Hot, harsh and beautiful, Djibouti is the third smallest country in mainland Africa. Roughly two-and-a-half times the area of Cyprus, it’s got stunning deserts, soaring mountains and protected forests. But what it doesn’t have is a lot of people to enjoy them – just 884,000 at the last count, giving the country a population density of roughly 37 people per square kilometre.
Djibouti boasts the continent’s lowest point (Lac Assal, saltier than the Dead Sea). It’s also the home of Lucy, the infamous Australopithecus skeleton found at Lake Abbe. And there’s a fair bit of unusual wildlife: flamingos, longhorn beetles (endemic to the country, these little critters often have antennae longer than their own body!), and even elk – which are known locally as wapiti, and are the national animal.
Of course you wouldn’t eat an elk, even if you could catch one. No, what the locals really go for is qat – a medicinal plant that acts as a mild narcotic. Of course, in that it’s chewed rather than swallowed, qat probably doesn’t count as an actual food. Which brings us to the ubiquitous skudahkharis – a rice and lamb concoction (though you might occasionally see chicken, beef, or fish instead), spiced with cilantro, cumin and cardamom.
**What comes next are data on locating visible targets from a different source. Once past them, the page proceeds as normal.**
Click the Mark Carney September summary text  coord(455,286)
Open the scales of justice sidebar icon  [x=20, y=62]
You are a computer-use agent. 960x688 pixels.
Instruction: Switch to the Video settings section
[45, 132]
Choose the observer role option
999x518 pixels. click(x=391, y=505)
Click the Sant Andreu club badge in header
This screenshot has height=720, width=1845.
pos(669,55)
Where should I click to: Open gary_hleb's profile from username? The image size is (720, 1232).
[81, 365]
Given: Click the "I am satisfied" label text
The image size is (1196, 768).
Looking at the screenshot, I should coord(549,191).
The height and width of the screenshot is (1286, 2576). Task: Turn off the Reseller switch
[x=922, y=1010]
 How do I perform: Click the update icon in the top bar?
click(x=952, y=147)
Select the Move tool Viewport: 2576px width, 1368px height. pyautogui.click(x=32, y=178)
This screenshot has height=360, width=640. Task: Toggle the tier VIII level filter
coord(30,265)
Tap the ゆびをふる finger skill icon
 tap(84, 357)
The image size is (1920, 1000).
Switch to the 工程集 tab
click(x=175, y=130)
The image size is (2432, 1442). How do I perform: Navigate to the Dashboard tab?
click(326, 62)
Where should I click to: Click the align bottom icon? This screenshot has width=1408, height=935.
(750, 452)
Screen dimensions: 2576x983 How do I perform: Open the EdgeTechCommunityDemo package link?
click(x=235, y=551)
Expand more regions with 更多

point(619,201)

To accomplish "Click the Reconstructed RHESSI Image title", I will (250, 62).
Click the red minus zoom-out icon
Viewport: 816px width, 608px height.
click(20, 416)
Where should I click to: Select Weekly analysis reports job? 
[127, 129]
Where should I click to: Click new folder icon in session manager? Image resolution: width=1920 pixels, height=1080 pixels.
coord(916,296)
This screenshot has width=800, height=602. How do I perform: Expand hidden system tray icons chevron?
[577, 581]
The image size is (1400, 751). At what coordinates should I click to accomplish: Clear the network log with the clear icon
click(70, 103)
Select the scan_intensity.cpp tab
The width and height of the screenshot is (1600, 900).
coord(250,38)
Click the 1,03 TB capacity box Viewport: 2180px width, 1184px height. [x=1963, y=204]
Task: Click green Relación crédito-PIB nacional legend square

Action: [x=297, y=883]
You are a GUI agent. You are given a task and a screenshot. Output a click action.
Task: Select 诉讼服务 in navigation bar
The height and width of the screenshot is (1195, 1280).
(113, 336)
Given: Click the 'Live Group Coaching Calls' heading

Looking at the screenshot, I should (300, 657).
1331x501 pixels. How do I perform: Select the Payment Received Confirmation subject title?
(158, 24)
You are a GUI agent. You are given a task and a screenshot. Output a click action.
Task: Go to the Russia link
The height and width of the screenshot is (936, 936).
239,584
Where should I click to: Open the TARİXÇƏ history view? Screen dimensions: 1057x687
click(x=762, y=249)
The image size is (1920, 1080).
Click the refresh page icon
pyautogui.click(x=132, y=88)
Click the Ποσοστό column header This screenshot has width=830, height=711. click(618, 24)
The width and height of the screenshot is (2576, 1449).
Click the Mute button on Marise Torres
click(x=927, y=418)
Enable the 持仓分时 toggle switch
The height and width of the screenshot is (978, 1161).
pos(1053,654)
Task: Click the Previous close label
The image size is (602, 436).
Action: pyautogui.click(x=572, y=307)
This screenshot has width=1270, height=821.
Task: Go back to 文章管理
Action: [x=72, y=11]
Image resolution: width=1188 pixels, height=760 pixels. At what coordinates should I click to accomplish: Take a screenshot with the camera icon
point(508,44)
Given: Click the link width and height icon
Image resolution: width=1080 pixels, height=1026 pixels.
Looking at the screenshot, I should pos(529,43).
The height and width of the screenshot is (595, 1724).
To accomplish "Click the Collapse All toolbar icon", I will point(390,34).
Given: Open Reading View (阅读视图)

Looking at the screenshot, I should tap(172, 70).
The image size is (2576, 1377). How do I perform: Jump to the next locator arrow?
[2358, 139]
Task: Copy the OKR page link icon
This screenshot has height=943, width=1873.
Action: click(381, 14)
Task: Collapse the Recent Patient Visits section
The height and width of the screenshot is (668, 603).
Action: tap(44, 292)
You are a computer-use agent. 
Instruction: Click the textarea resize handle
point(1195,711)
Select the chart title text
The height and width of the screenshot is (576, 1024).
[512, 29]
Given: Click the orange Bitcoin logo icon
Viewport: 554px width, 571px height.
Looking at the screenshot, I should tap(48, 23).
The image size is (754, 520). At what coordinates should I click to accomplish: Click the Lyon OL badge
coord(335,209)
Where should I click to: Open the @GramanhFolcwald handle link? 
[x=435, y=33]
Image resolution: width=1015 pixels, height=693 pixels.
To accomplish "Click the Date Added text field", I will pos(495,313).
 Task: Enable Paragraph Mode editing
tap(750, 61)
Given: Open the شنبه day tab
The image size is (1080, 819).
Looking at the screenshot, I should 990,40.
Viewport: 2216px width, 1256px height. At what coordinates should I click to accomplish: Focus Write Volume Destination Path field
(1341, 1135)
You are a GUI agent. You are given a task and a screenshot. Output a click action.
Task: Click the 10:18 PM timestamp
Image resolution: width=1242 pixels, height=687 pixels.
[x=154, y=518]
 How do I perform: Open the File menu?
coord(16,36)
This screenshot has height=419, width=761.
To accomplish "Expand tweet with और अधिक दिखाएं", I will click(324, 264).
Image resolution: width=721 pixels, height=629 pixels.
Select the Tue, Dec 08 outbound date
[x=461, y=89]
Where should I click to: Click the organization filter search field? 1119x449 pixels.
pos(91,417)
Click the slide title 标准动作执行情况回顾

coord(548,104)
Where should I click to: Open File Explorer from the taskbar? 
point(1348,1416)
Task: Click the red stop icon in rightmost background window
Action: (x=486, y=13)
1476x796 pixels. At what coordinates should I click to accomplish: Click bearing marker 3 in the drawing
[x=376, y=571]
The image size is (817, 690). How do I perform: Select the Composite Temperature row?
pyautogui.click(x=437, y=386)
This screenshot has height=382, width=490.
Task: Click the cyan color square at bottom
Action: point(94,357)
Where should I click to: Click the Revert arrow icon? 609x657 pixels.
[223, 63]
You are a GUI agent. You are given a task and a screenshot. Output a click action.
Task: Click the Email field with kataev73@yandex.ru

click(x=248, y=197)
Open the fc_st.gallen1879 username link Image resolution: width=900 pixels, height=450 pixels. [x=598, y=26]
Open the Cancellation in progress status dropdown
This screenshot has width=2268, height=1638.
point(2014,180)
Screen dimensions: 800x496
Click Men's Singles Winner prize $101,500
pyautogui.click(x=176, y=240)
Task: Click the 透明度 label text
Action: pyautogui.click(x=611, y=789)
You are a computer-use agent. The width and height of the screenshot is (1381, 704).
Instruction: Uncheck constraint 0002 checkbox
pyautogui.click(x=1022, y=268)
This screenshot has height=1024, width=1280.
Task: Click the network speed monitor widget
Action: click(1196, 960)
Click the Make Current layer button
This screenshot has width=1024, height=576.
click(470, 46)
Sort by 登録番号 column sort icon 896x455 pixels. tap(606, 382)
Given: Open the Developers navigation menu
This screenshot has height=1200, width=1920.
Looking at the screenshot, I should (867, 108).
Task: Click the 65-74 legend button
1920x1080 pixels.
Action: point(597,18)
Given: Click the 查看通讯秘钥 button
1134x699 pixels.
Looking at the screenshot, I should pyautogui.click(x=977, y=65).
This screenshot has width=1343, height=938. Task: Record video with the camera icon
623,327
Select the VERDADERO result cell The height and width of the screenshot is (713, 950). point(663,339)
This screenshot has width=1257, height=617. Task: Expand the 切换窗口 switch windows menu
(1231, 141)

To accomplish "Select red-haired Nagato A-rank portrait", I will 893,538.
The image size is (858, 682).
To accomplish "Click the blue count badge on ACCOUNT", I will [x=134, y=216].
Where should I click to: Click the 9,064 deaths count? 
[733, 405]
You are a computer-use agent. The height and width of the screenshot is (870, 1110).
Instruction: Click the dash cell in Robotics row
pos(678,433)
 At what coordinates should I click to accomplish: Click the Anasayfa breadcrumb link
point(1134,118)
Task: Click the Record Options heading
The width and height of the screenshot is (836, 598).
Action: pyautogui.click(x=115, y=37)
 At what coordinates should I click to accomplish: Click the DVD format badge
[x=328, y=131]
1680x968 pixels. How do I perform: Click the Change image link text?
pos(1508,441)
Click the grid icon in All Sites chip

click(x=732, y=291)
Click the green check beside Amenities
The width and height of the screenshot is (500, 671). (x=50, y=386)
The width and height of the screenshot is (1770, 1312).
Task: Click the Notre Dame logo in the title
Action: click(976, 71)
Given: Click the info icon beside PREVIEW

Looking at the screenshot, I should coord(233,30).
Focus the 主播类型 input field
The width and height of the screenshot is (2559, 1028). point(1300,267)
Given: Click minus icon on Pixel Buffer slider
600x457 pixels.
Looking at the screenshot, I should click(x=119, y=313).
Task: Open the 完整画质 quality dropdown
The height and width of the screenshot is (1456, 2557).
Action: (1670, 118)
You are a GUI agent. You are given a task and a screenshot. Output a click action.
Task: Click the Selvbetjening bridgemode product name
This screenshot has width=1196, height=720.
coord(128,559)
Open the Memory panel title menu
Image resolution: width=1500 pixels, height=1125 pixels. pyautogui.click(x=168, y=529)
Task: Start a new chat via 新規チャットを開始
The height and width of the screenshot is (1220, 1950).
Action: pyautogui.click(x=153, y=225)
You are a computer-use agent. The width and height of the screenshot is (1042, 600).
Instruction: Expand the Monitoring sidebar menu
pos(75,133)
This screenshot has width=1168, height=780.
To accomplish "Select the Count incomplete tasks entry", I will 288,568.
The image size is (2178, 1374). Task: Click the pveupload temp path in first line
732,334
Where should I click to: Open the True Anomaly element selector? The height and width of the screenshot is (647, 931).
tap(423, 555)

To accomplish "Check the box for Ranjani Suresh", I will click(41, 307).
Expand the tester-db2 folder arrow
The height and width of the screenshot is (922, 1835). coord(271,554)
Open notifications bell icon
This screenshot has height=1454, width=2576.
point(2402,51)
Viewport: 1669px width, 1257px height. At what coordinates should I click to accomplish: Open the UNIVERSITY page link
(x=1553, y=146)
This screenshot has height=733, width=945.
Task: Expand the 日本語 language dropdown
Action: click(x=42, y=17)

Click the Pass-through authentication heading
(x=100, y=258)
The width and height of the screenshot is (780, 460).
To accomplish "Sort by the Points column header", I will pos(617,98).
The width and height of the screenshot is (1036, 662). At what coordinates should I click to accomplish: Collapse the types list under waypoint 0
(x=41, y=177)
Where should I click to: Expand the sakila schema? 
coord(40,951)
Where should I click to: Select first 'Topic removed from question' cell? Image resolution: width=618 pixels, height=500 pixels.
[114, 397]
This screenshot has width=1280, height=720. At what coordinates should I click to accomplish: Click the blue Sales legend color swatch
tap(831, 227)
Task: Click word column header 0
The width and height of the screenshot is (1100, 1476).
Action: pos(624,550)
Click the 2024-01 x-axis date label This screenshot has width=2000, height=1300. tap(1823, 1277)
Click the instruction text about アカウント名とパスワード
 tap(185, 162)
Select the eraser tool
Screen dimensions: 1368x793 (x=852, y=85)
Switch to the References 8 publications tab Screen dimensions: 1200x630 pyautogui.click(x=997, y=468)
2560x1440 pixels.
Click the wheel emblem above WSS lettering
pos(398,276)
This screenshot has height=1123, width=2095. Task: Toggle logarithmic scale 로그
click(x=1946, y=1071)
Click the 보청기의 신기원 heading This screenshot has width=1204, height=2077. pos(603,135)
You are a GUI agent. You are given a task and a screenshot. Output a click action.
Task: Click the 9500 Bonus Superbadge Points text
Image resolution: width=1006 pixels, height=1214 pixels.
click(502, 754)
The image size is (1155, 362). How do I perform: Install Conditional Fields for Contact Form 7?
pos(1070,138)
A close cousin of Indian biryani, skudahkharis is described as ‘the semi-official national dish’. It’s a favourite during Eid al-Adha, and is often served on top of laxoox, a sort of unleavened bread that also a popular breakfast dish when served with runny butter or honey.
Then there’s the wonderfully-named fah-fah (a classic Djiboutian stew made with goat, camel, or lamb, and vegetables and chillies, normally served with canjeero – a spongey bread that soaks up the sauce), the local sambuussa (which you probably know as the samosa, and is a favourite appetiser in Djibouti), and beignet de bananes (banana fritters, spiced with nutmeg) for afters.